I've become very good at waiting.
Before I signed with an agent for the first time, I usually had a few queries out at a time and maybe a few short stories being considered. The only thing I really expected to see in my inbox was letters that started with "Thank you but unfortunately." Sometimes the responses would startle me by asking for a partial or full manuscript. Eventually one of those letters turned into a request for a phone call and an offer of representation.
It's kind of one of those things you don't really know what it will feel like when it happens. Like, you're always expecting that one day someone will say yes, and then they do and you're like "oh."
Since then, the waiting has continued, but it feels different.

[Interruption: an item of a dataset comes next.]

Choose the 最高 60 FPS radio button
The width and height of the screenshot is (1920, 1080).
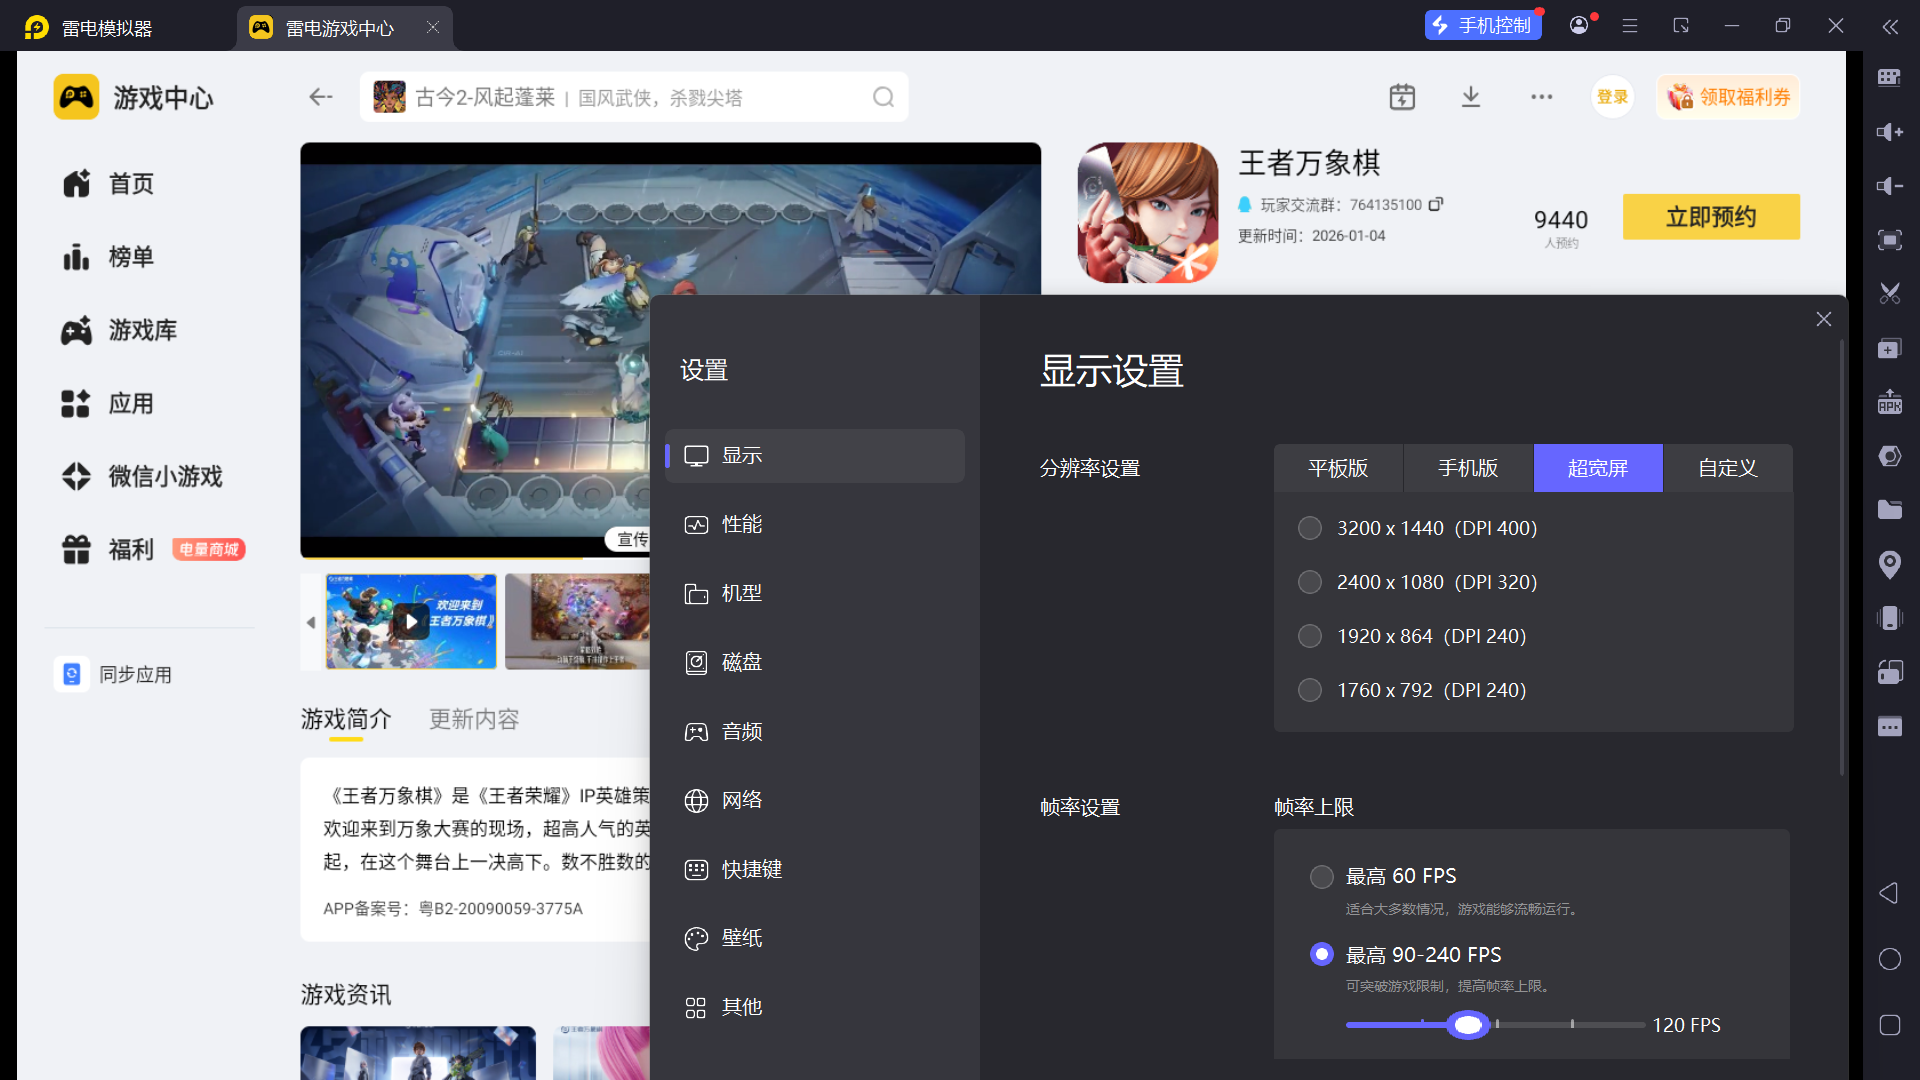click(1321, 877)
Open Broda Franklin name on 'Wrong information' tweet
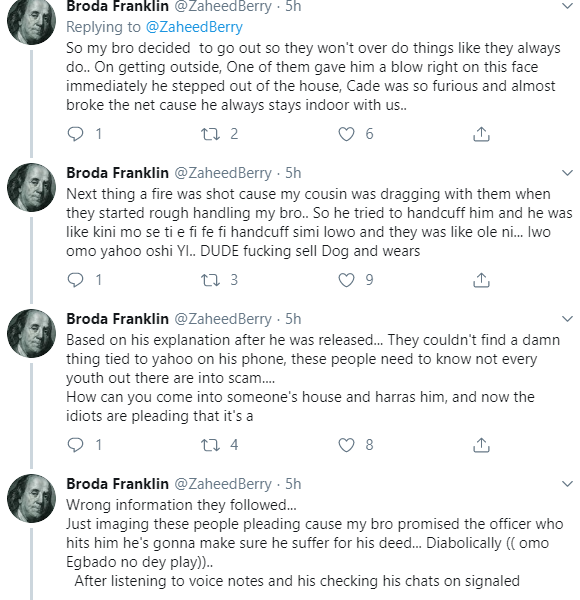The width and height of the screenshot is (580, 600). click(x=117, y=484)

I know what yes feels like. I've since gotten to "yes" on another agent offering me representation, a book deal, and several short stories and short nonfiction pieces. I have developed a cautious expectation of seeing "yes" in the inbox instead of "no." And that's pretty nice--developing the confidence to know that they won't be rejections forever and they do sometimes turn into actual publication offers and I will be able to handle it when it happens.

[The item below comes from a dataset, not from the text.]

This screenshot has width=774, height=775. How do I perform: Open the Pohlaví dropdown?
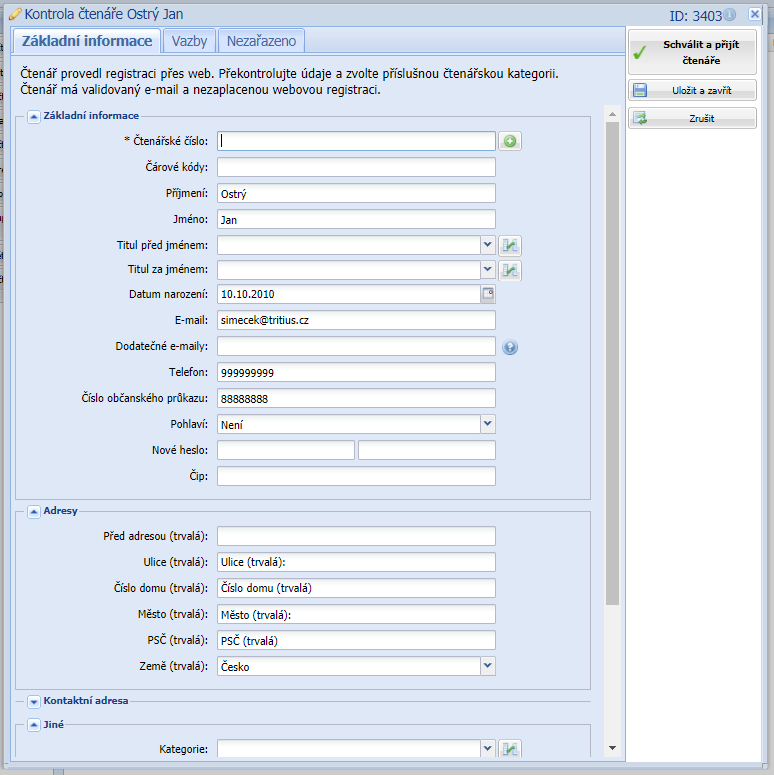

But I've also been waiting for a very long time.
I'm waiting for updates on when we start edits for the paperback release. I'm waiting for news from my agent on whether any publishers have nibbled on my fantasy trilogy. I'm waiting for news from my agent as to whether she wants to represent my next book. I'm waiting to find out when an accepted short story is going to be published. I'm waiting for verdicts on half a dozen short stories.
And I've developed this fizzy feeling of always expecting someone's opinion to hit my inbox any minute.

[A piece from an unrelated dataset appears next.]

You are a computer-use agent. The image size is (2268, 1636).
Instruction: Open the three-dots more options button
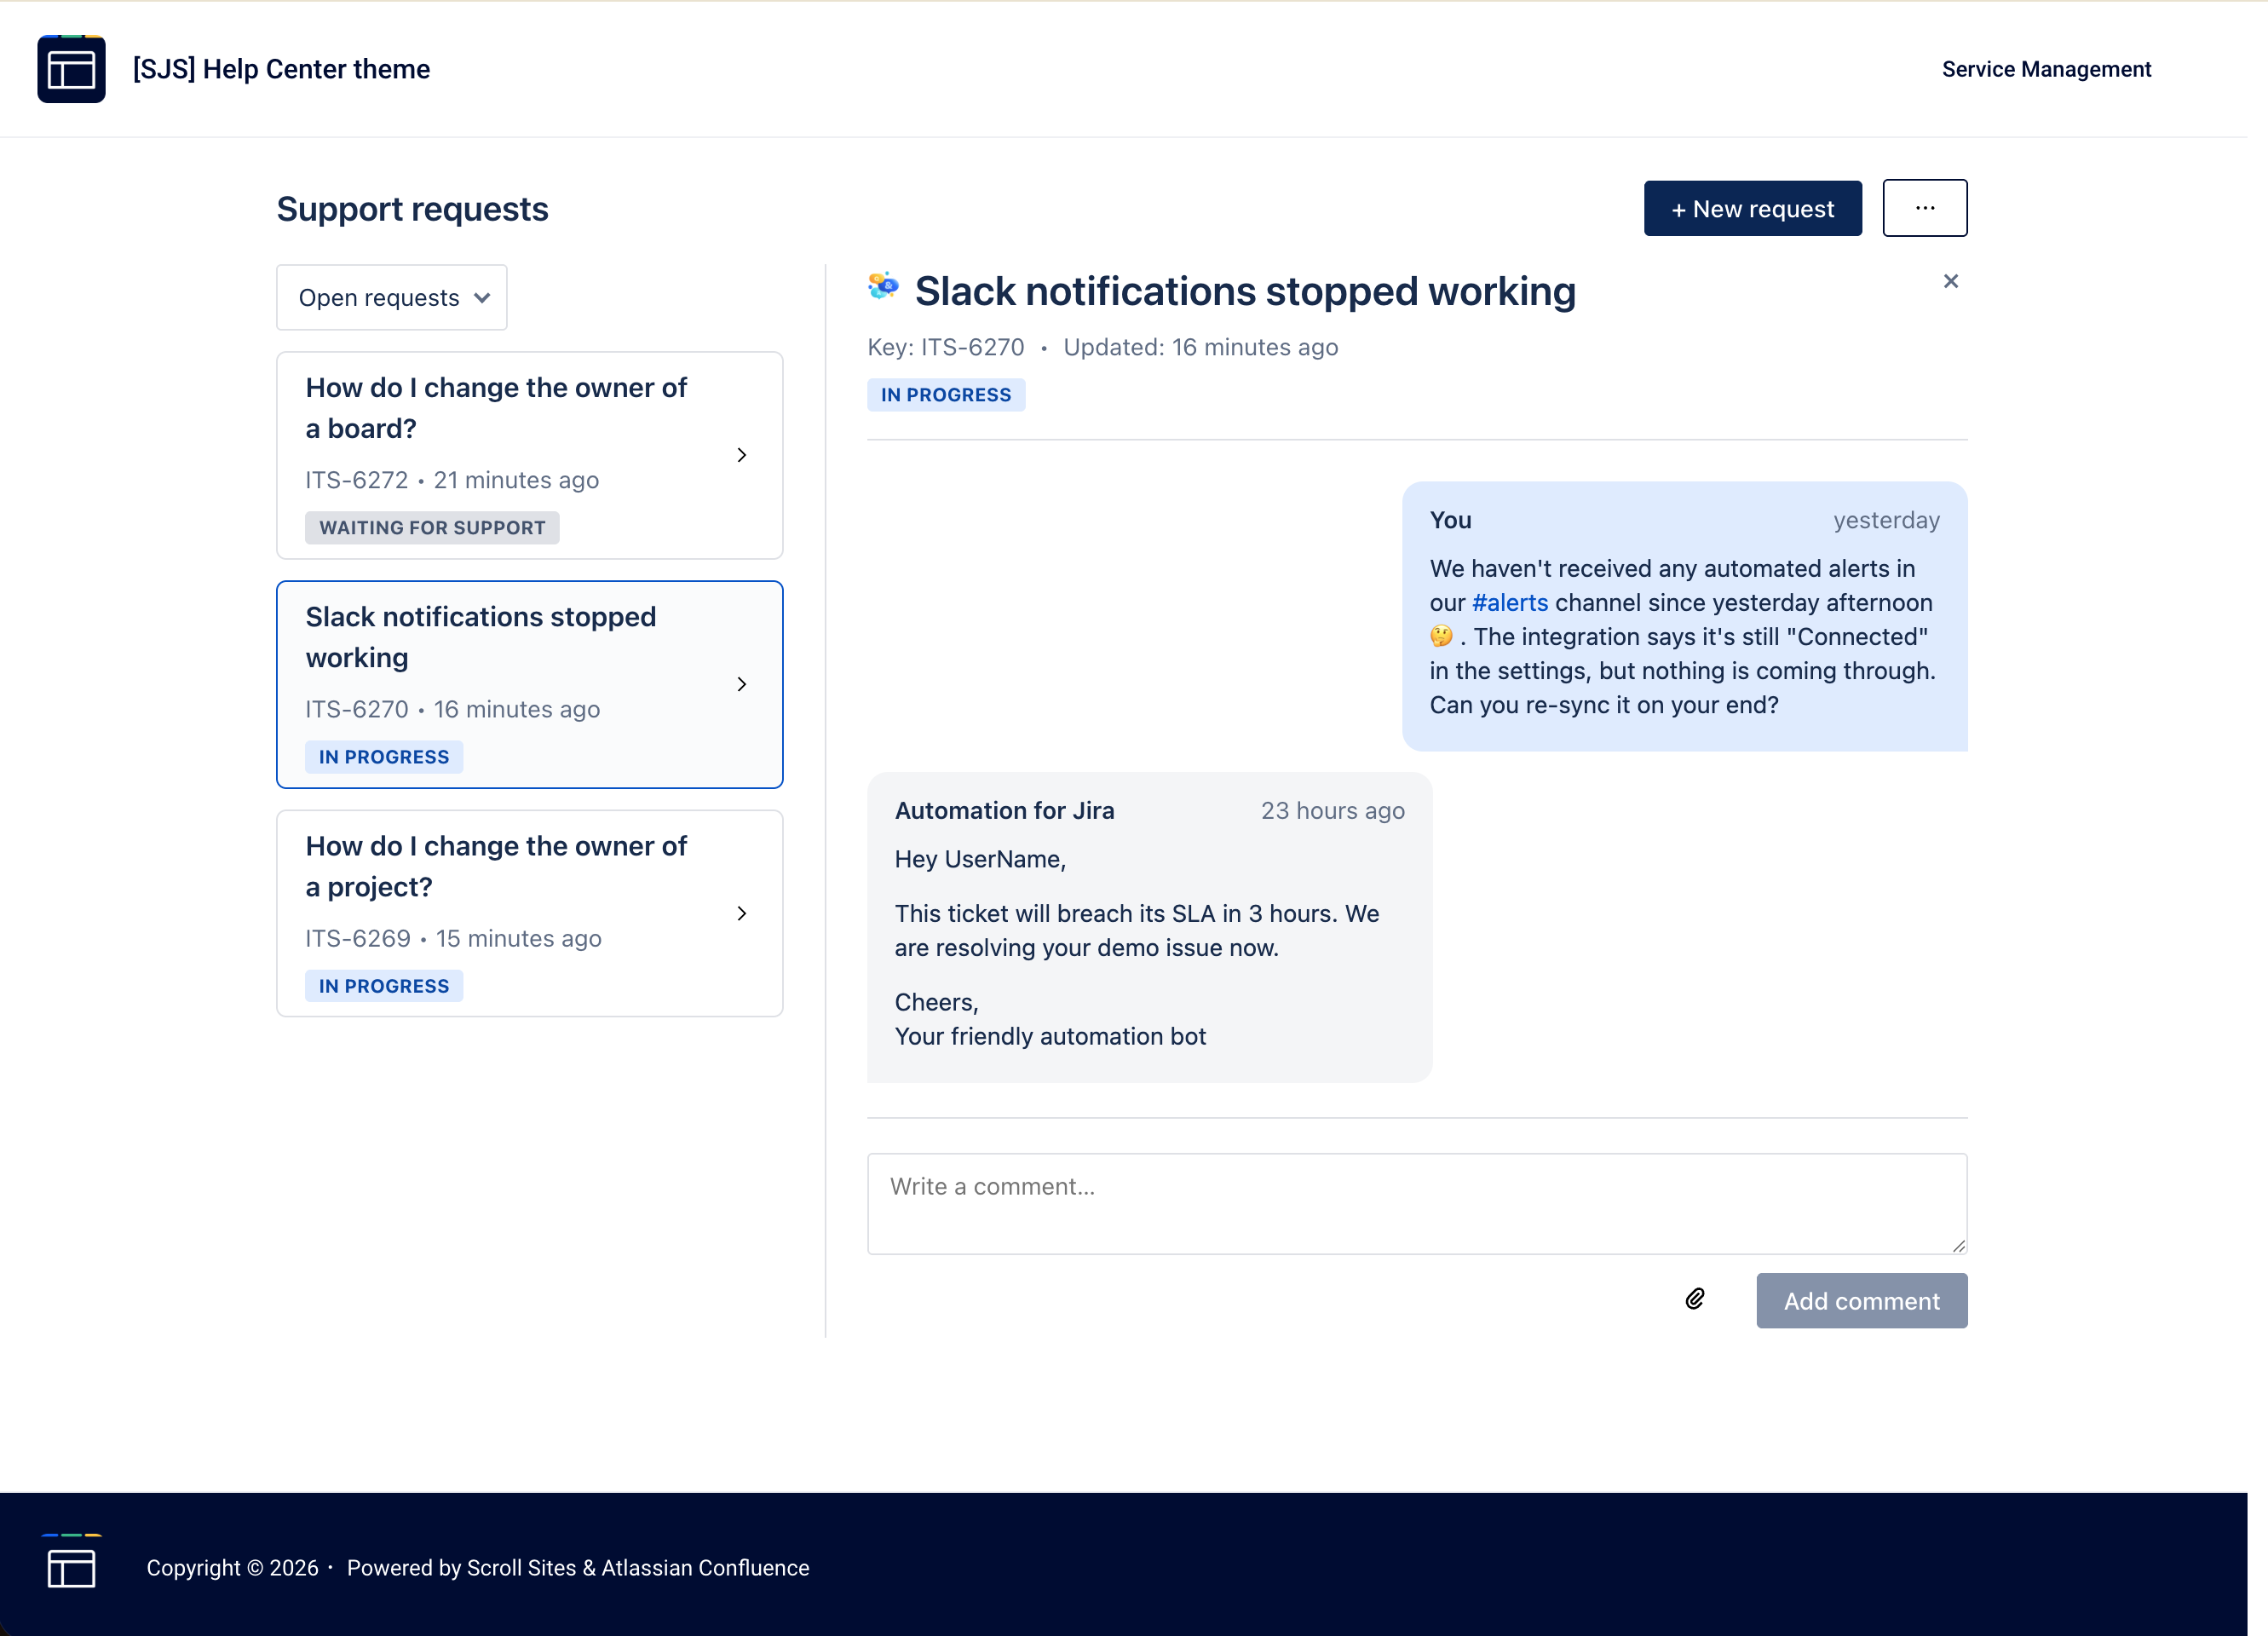pos(1924,208)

But, despite how maddening and heart-rending WAITING is, I think I've gotten to the point where I want to be waiting. Waiting means I always have something new on the horizon. Waiting means good news could be right around the corner, while bad news can be processed and forgotten. Waiting means I always have balls in the air and possibilities cooking. Waiting means even if I'm not actively creating new material right then, I'm also technically not stagnant.
Waiting is exhausting and invigorating at the same time.
Whenever the waiting comes to an end, I know I'll do something to get it going again.